Data

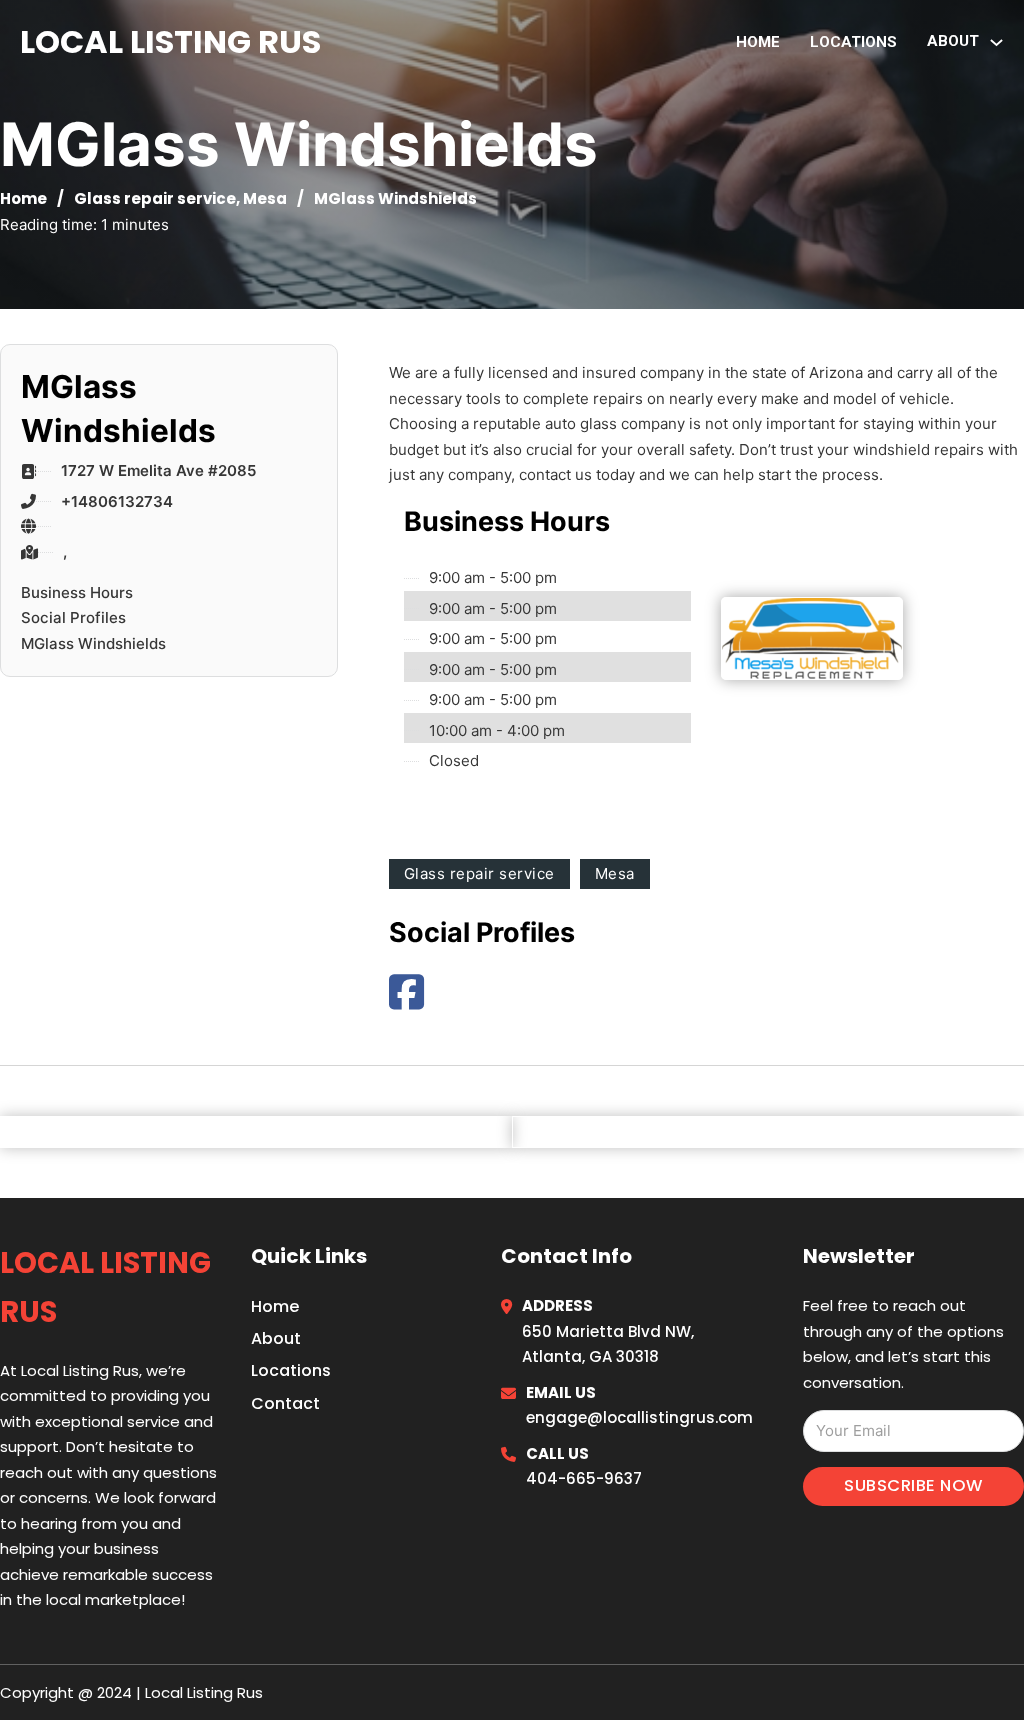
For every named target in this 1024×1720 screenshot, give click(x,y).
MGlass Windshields (93, 643)
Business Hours (77, 592)
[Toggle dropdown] (996, 42)
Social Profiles (73, 617)
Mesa (265, 198)
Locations (853, 42)
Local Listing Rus (170, 41)
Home (758, 42)
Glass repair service (155, 198)
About (276, 1338)
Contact (285, 1403)
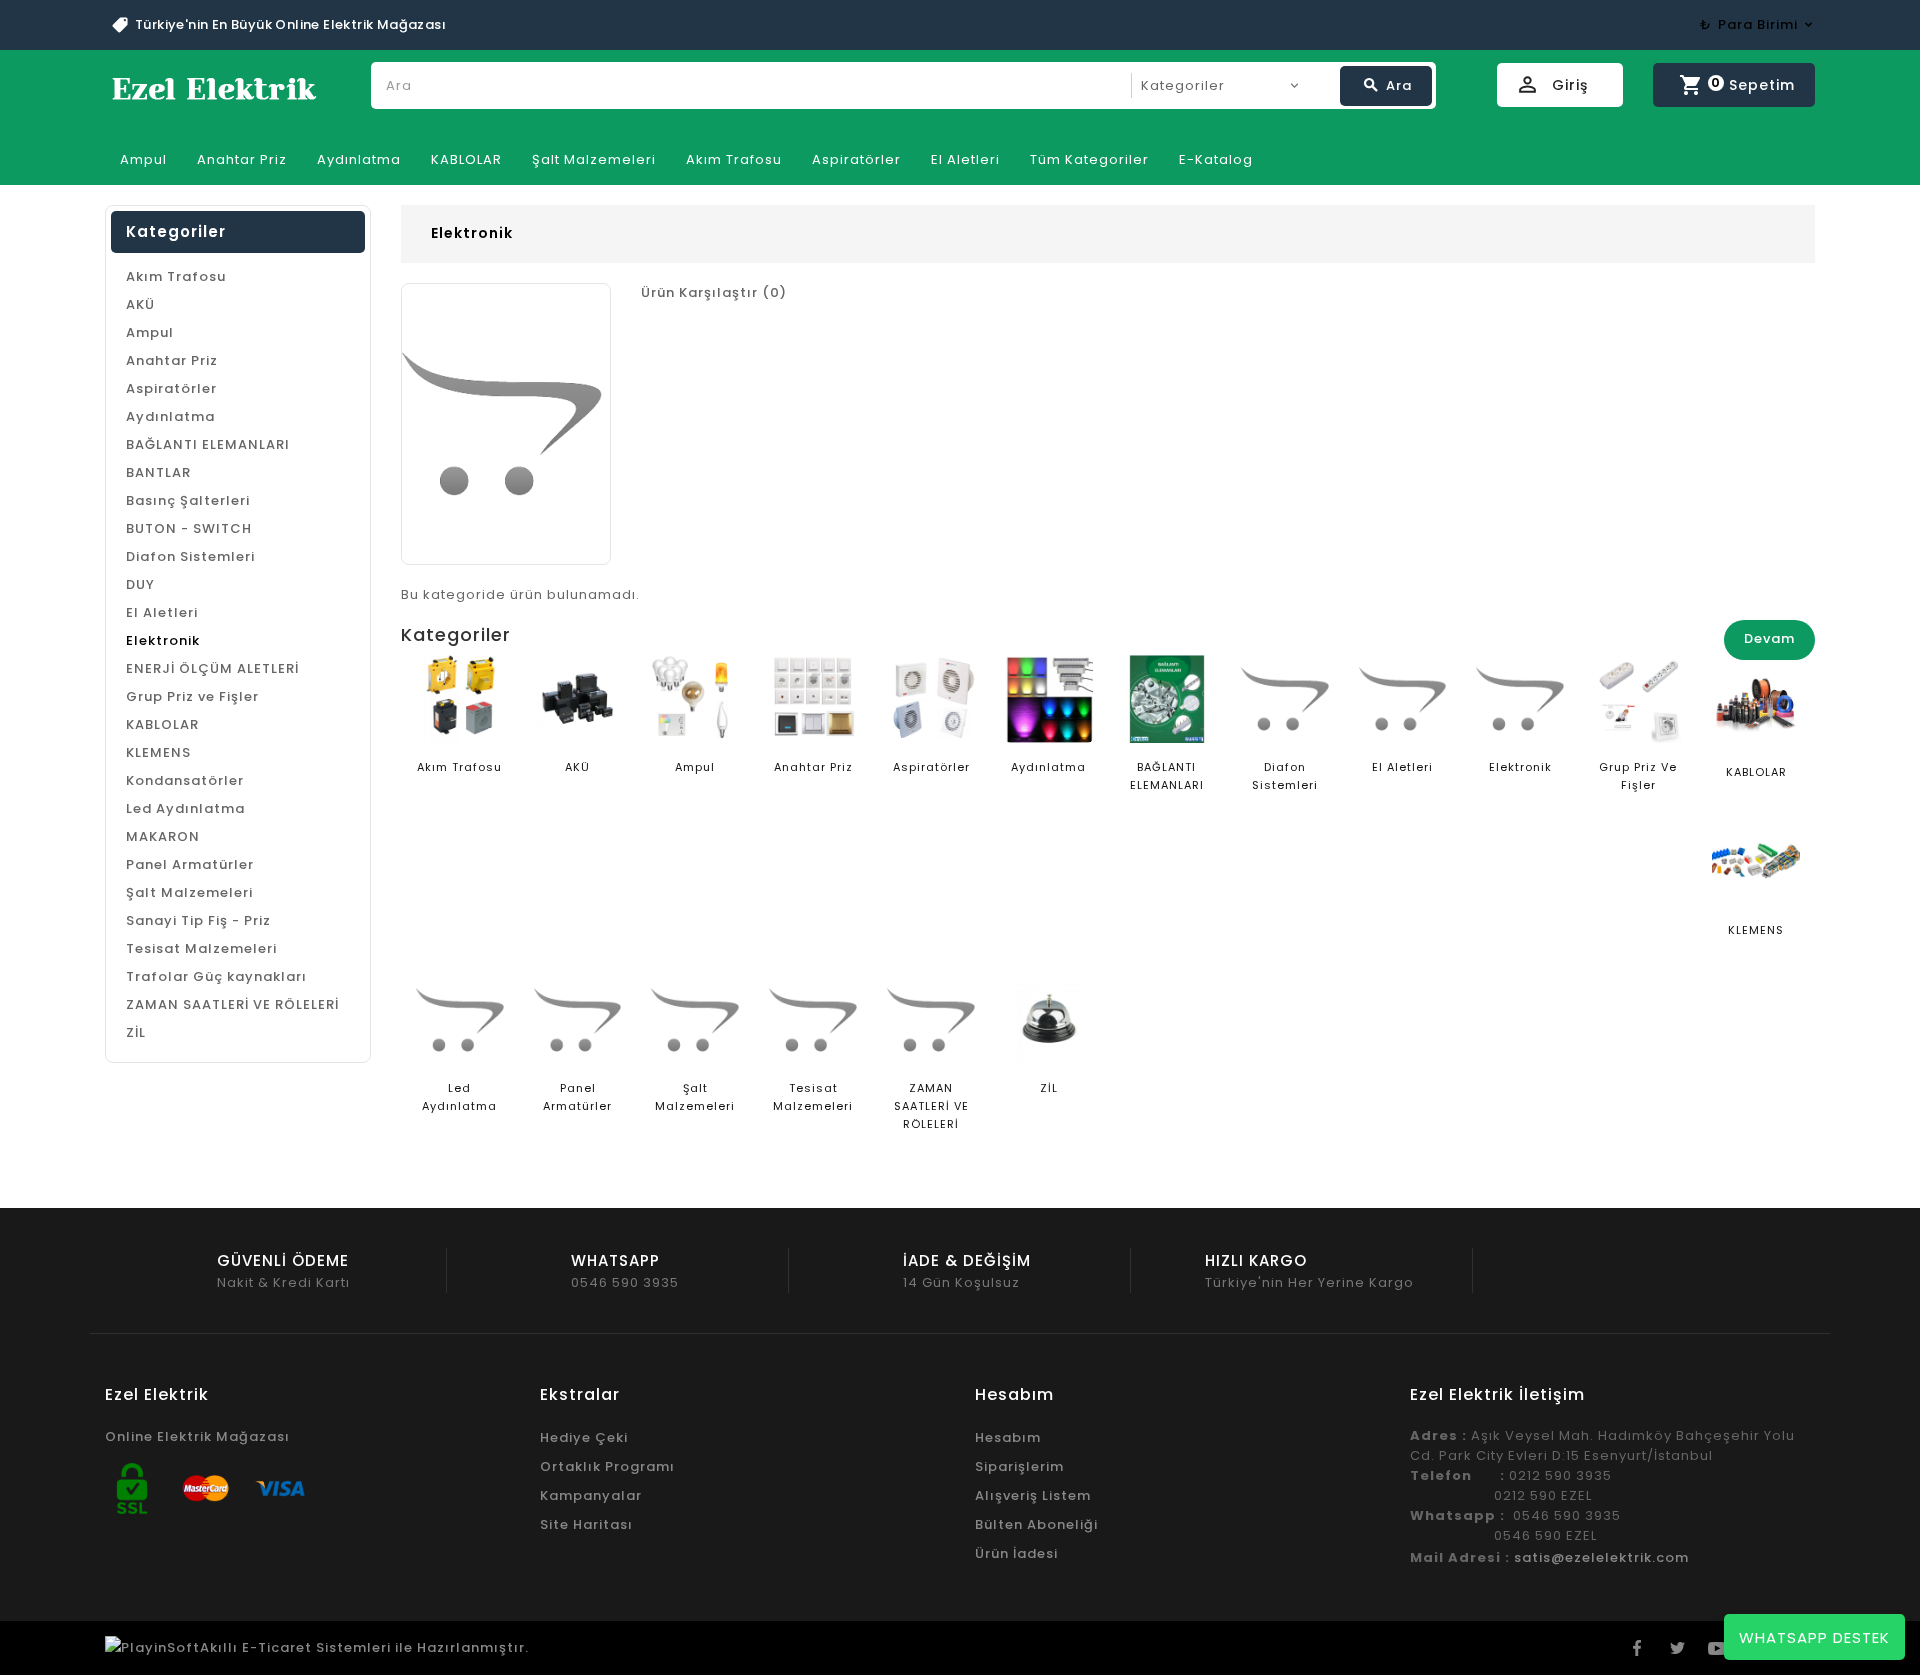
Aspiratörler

What you have to do
The required answer is an exact copy of the lines from the one containing "Social Profiles (73, 617)" through the last line of the material, with the pictures removed.

Answer to the exercise
Social Profiles (73, 617)
Mesa (265, 198)
Locations (853, 42)
Local Listing Rus (170, 41)
Home (758, 42)
Glass repair service (155, 198)
About (276, 1338)
Contact (285, 1403)
Aspiratörler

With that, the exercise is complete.